Johnson has often been compared with Trump. He, like Trump, is an outsider whose rise has long been opposed by career politicians and many in media and academia. They also both claim a record of serial adulteries and multiple marriages and came to power through populist revolts with support from blue-collar voters who used to back center-left parties. They even resemble one other — so much so that a friend of Johnson told me that, before either rose to power, the future prime minister was once mistaken for the future president while visiting New York City.

But in crisis, the two have cut very different paths. Trump has been his normal self, shifting between combative and serious tones in discussing covid-19. Johnson, however, has consistently been both grave and upbeat, conveying that he knows the nation is in a crisis but rallying Britons with the idea that they will come through it together.

Nothing shows this better than how each communicated with his respective nation on Easter Sunday. Johnson, who was released from intensive care after spending the prior week fighting for his life against the virus, released a video wherein he was humble in a way Trump never is. He praised his doctors and nurses at the National Health Service hospital by name, especially commending the two nurses who sat by his bedside for 48 hours as he fought for his life. “Jenny from New Zealand” and “Luis from Portugal” are now momentary celebrities as a result of the prime minister’s graciousness.

Johnson’s video also displayed a balance between resolve and optimism that Trump has struggled to capture. Much like Johnson’s idol, Winston Churchill, who rallied the British people during World War II by emphasizing the gravity of the moment while retaining faith that the war could be won, Johnson openly confronted the terrible scourge that sweeps his nation and contended that the British people’s courage and resolve will let them come through the crisis unbowed. Together with a similar message from Queen Elizabeth II on Palm Sunday, Johnson and his government are both rallying their nation and keeping their spirits up even as the death toll mounts.

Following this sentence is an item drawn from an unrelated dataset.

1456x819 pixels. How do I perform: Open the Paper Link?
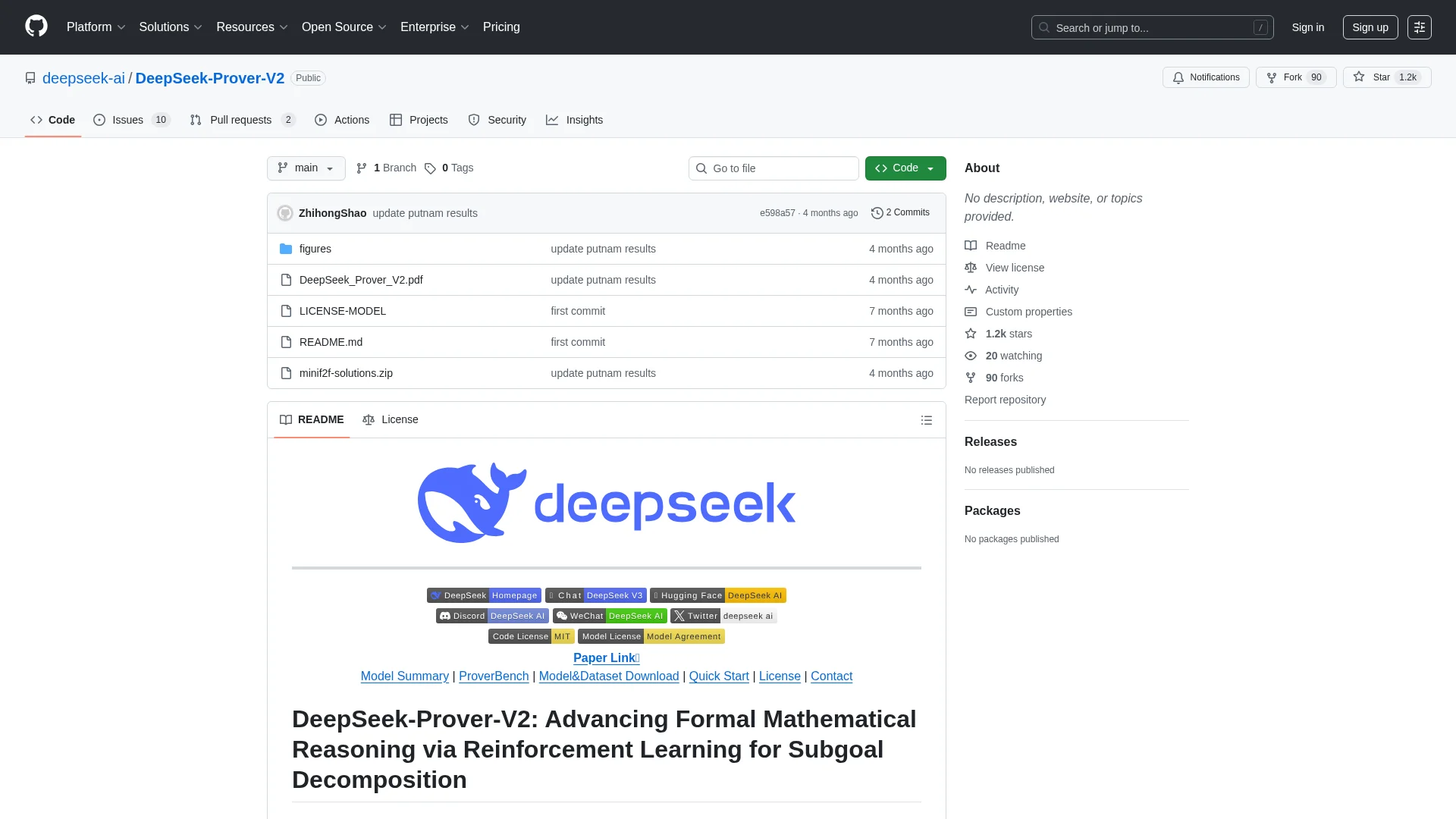click(606, 658)
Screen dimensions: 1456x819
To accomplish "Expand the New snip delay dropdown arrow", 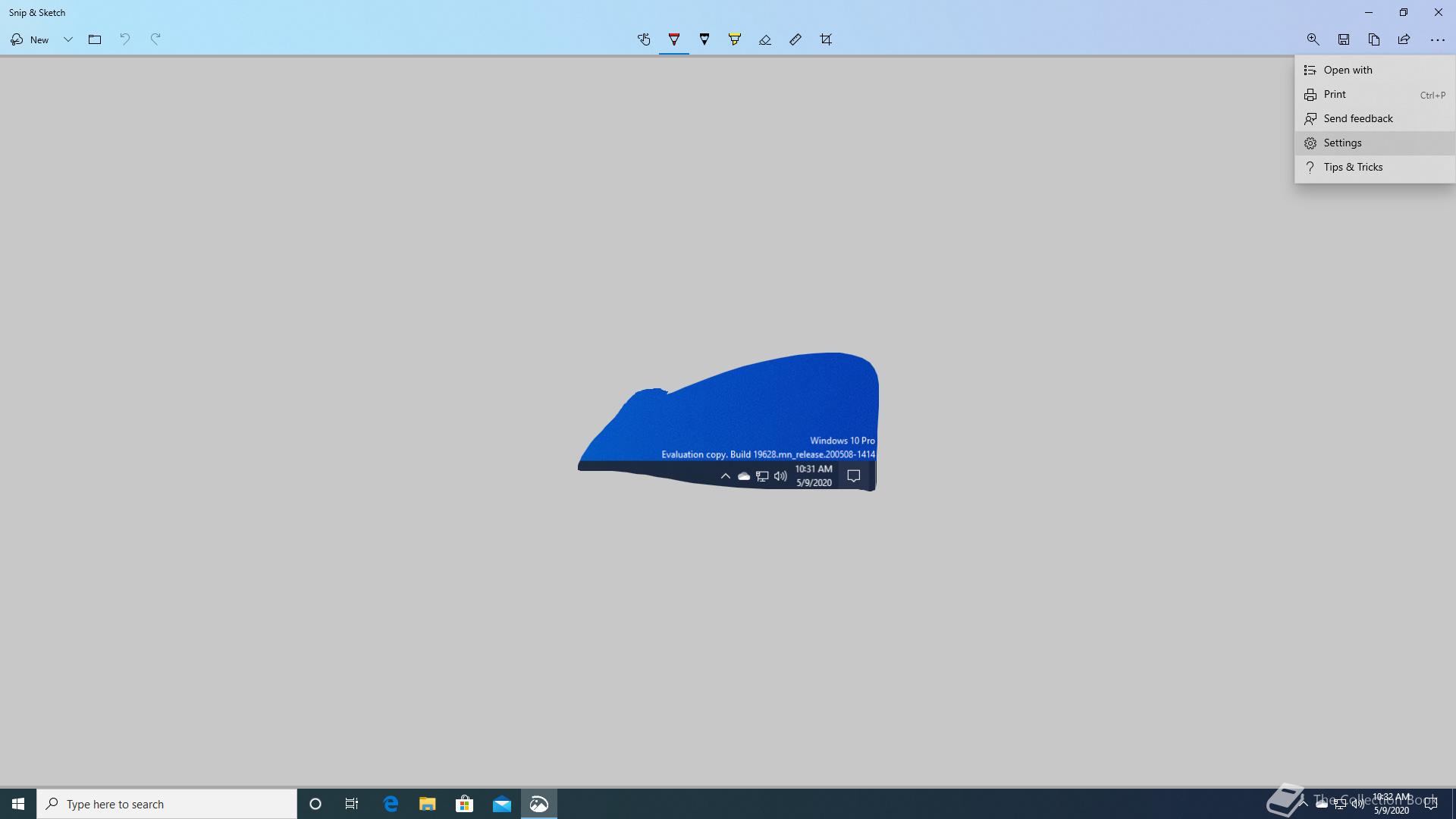I will coord(67,39).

Trump, on the other hand, took to his favorite medium, Twitter, to launch a fusillade of tweets that reinforce his image as a petty, unserious man. He posted 27 separate tweets in 12 hours, the vast majority of them critical of the media, impeachment or Democrats. He lambasted Fox News and one of its star reporters, Chris Wallace, in one tweet while blasting the New York Times and the “Lamestream Media” in others. He even retweeted a message that attacked Anthony S. Fauci of the National Institute of Allergy and Infectious Diseases and included the phrase “#FireFauci,” leading to speculation that perhaps Trump was thinking of getting rid of the most prominent and trusted medical authority in his administration.

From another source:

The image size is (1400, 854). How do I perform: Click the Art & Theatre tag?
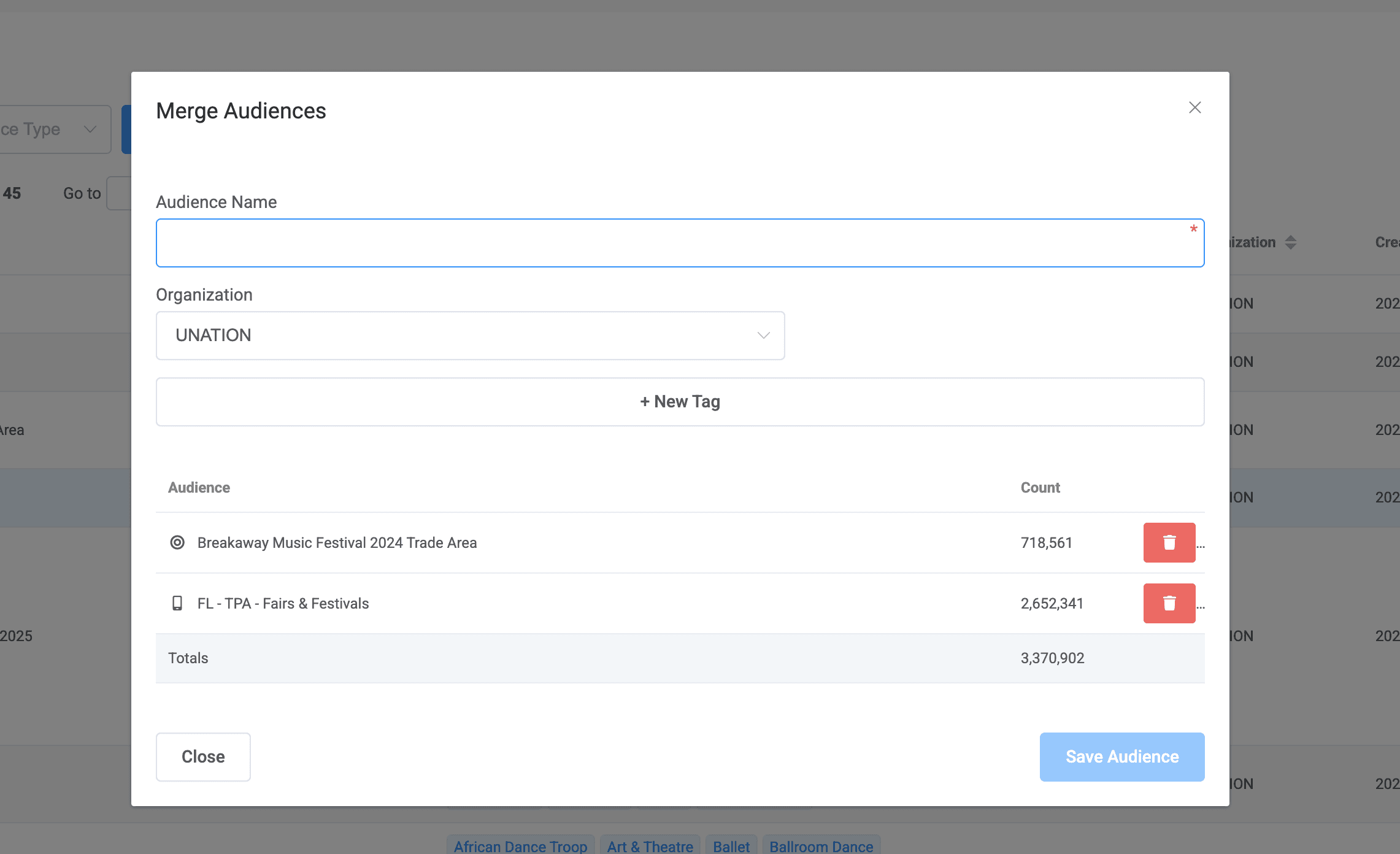pyautogui.click(x=650, y=846)
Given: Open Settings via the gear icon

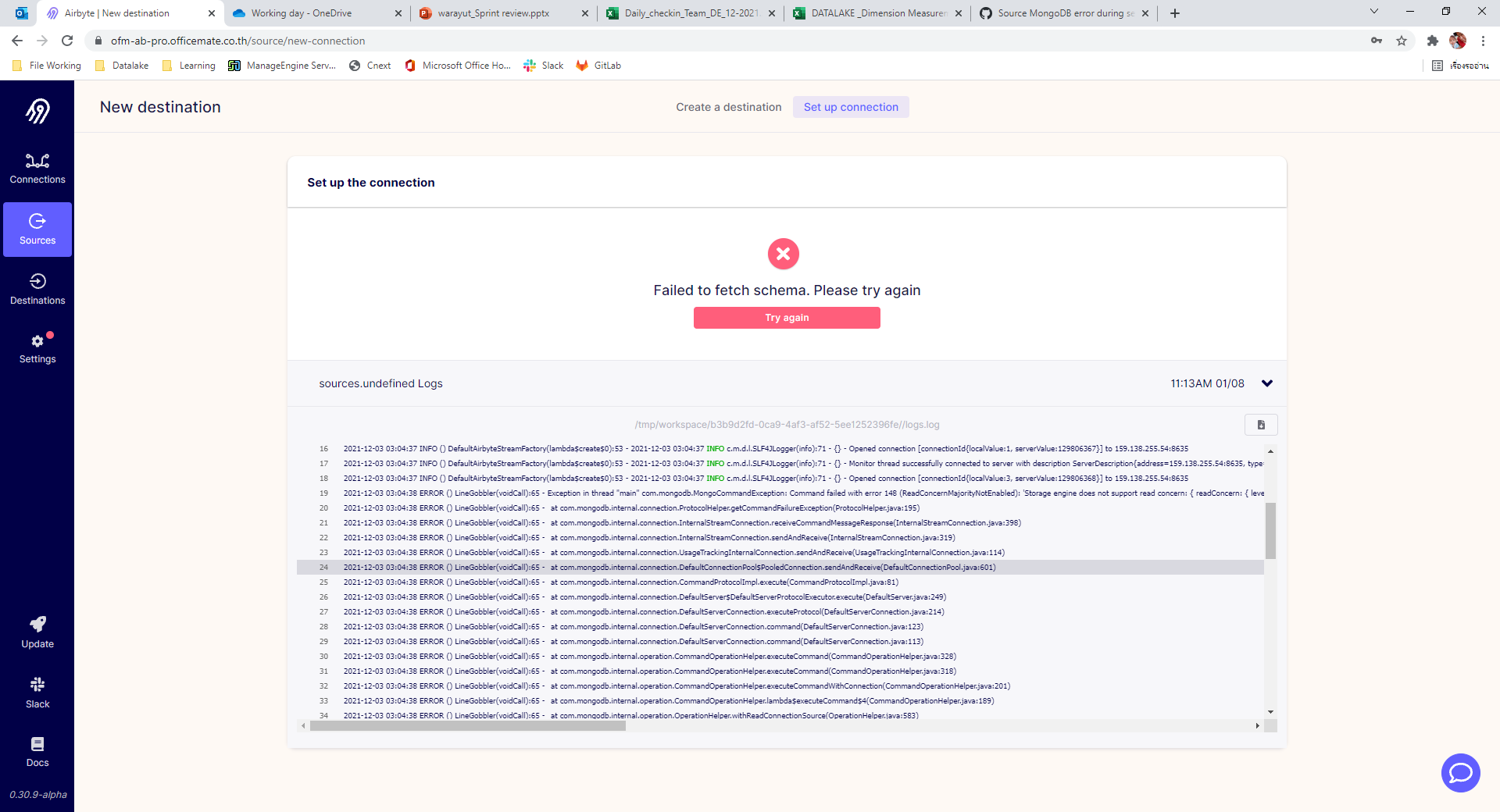Looking at the screenshot, I should (x=37, y=347).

These childish displays of petulance help neither our nation nor Trump. People are scared, and in crises, they always want a leader with calm temper and an upbeat mood. Those who can display these qualities, such as Johnson and many American governors, are rewarded with strong increases in their job approval ratings. Johnson, a very divisive figure in the U.K., saw his job approval rating soar to 61 percent before he went into the hospital, and many American governors now have job approval ratings of more than 70 percent. Trump’s job approval rating, by contrast, rose only slightly in late March, to a little more than 47 percent, and has now dropped to 44.9 percent.

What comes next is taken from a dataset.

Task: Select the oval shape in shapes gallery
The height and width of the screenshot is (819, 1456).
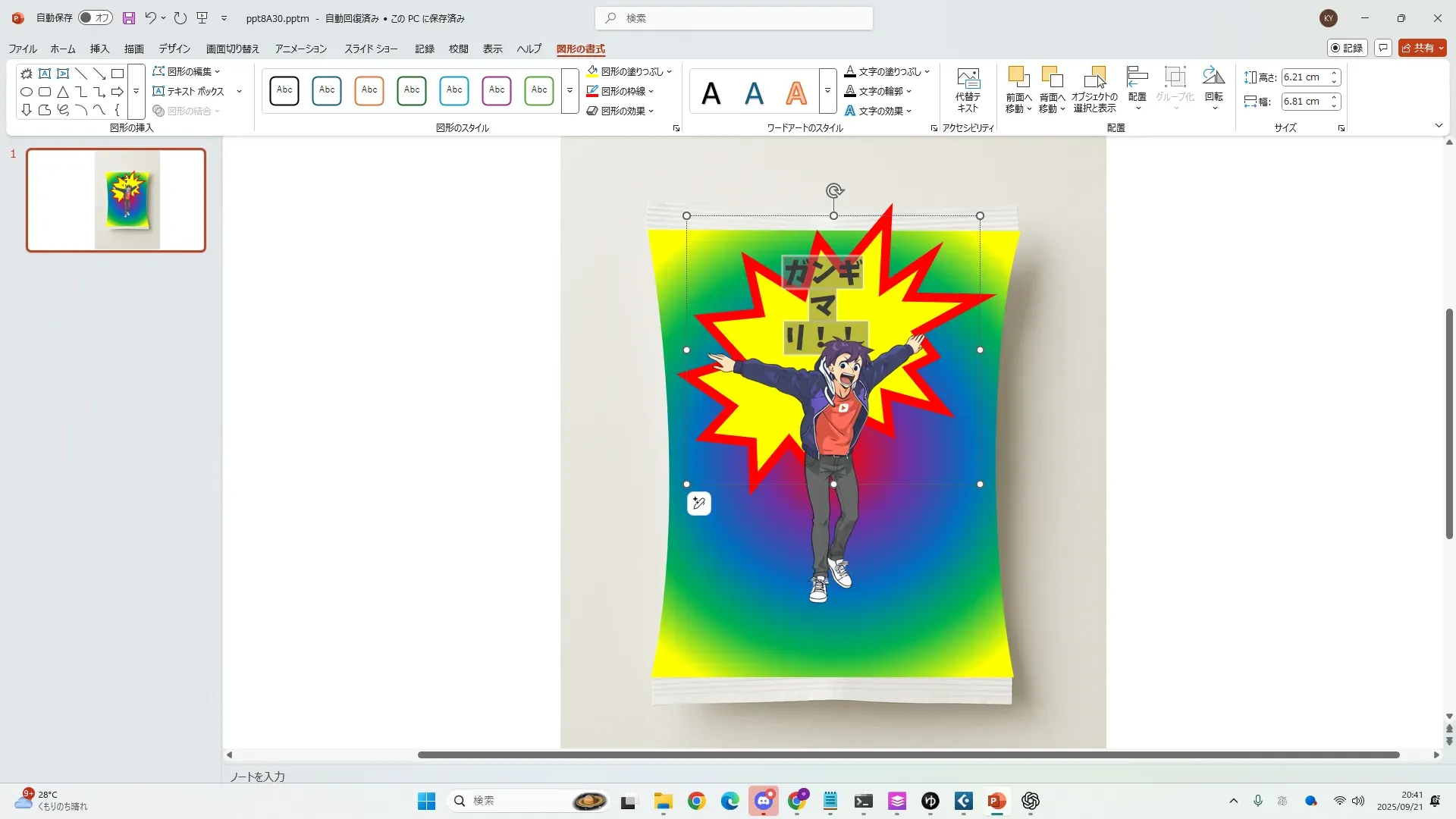Action: (27, 92)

As a result, many Republicans have reportedly become concerned that Trump’s rhetoric and behavior are hurting him. Sunday’s tweets will only reinforce that belief.

Trump’s opponents have long said that his character would preclude him from being the unifying and decisive leader a country needs in war or crisis. Johnson’s opponents once said similar things, but have noticed the change in his demeanor as the seriousness of the moment dawned on him. Trump partisans had better hope that somewhere deep within him there is a similar depth of character to that which Johnson has found. “Better late than never” is a good saying, but the moment is getting awfully late for Trump to turn around his style of leadership.